The mission would be built, near the Sobaipuri village of Chuk Shon which Padre Eusebio Francisco Kino named San Cosmé del Tucson. Here Father Kino established a visita, or "visiting chapel", of Mission San Xavier del Bac in 1692. In 1768 the visita was expanded, fortified and renamed Mission San Agustín del Tucson by the Franciscans who had just replaced the Jesuits in the Missions. This was soon followed by the establishment of a Presidio San Augustin del Tucson in 1776 on the east side of the Santa Cruz River. The pueblo of Tucson grew up near the Presido along the river.
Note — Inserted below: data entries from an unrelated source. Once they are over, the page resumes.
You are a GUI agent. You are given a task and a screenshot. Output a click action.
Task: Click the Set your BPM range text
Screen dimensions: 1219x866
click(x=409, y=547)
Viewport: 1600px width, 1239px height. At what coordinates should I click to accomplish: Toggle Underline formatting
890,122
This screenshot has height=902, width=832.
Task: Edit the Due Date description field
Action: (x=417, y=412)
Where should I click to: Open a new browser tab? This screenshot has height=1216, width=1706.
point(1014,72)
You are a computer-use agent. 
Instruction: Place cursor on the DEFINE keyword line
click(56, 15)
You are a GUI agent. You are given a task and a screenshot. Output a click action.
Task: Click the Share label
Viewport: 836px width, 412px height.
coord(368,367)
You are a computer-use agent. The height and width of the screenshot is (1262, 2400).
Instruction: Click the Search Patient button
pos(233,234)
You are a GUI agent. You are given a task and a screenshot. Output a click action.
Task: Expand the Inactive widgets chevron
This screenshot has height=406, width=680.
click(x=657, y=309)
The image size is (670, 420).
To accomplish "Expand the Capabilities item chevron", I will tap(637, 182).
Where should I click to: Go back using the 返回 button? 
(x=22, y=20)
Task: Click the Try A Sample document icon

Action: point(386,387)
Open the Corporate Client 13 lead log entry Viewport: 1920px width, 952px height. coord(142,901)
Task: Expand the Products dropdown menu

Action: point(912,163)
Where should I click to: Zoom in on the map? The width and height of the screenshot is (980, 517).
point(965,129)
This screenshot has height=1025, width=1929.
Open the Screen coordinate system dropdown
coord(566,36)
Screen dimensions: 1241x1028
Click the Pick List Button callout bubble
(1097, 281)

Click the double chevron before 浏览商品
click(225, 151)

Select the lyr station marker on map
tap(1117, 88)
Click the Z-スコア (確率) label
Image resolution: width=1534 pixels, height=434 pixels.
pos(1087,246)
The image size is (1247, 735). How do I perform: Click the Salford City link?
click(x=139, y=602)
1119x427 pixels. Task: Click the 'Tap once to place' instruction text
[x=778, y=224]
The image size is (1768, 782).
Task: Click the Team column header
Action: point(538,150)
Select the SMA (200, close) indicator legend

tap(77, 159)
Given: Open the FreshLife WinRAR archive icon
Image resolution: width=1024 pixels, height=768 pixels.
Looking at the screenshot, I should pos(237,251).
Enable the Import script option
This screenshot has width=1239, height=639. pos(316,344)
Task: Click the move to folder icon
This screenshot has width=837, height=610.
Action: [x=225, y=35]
The Mission was finally abandoned in 1828. Its lands were sold off and the neglected buildings were eventually destroyed. In 1852, John Russell Bartlett visited the mission, writing:

The houses of Tucson are all of adobe, and the majority are in a state of ruin. No attention seems to be given to repair; but as soon as a dwelling becomes uninhabitable, it is deserted, the miserable tenants creeping into some other hovel where they may eke out their existence.

Between 1950 and 2010, the site served as a landfill for the city of Tucson.

==Present day==
Since 2010, site has been under the care of the non-profit organization Friends of Tucson’s Birthplace. The former landfill and mission site is being repurposed as a historical and nature park called Tucson Origins Heritage Park.